▼

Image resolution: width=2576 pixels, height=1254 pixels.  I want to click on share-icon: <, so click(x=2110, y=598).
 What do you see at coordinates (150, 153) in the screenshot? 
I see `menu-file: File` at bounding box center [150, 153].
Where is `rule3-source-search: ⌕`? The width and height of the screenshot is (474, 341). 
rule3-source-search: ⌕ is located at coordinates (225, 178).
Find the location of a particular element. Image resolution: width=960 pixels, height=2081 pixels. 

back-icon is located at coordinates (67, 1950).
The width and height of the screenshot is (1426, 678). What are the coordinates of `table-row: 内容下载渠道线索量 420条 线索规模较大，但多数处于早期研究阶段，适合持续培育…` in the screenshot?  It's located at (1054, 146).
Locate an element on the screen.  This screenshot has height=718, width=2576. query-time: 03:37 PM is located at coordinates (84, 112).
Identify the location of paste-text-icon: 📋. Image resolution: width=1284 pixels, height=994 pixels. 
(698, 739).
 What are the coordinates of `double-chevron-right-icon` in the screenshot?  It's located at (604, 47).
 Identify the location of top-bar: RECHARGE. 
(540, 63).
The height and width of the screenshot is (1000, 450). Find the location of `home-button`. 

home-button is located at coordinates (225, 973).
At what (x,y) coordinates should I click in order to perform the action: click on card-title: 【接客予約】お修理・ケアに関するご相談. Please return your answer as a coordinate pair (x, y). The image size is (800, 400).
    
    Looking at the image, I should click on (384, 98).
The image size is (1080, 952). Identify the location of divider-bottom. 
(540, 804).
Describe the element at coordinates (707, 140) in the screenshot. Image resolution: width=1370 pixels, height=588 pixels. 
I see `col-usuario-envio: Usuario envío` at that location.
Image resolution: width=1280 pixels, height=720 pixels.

▲

• THE TASK: Can you convert the rows above, from the line with "What do you" up to and including the line with "home-button is located", into a JSON list of strings, one string per line, leaving out blank lines?

• EXPECTED OUTPUT:
[
  " What do you see at coordinates (150, 153) in the screenshot? ",
  "I see `menu-file: File` at bounding box center [150, 153].",
  "Where is `rule3-source-search: ⌕`? The width and height of the screenshot is (474, 341). ",
  "rule3-source-search: ⌕ is located at coordinates (225, 178).",
  "Find the location of a particular element. Image resolution: width=960 pixels, height=2081 pixels. ",
  "back-icon is located at coordinates (67, 1950).",
  "The width and height of the screenshot is (1426, 678). What are the coordinates of `table-row: 内容下载渠道线索量 420条 线索规模较大，但多数处于早期研究阶段，适合持续培育…` in the screenshot?  It's located at (1054, 146).",
  "Locate an element on the screen.  This screenshot has height=718, width=2576. query-time: 03:37 PM is located at coordinates (84, 112).",
  "Identify the location of paste-text-icon: 📋. Image resolution: width=1284 pixels, height=994 pixels. ",
  "(698, 739).",
  " What are the coordinates of `double-chevron-right-icon` in the screenshot?  It's located at (604, 47).",
  " Identify the location of top-bar: RECHARGE. ",
  "(540, 63).",
  "The height and width of the screenshot is (1000, 450). Find the location of `home-button`. ",
  "home-button is located at coordinates (225, 973)."
]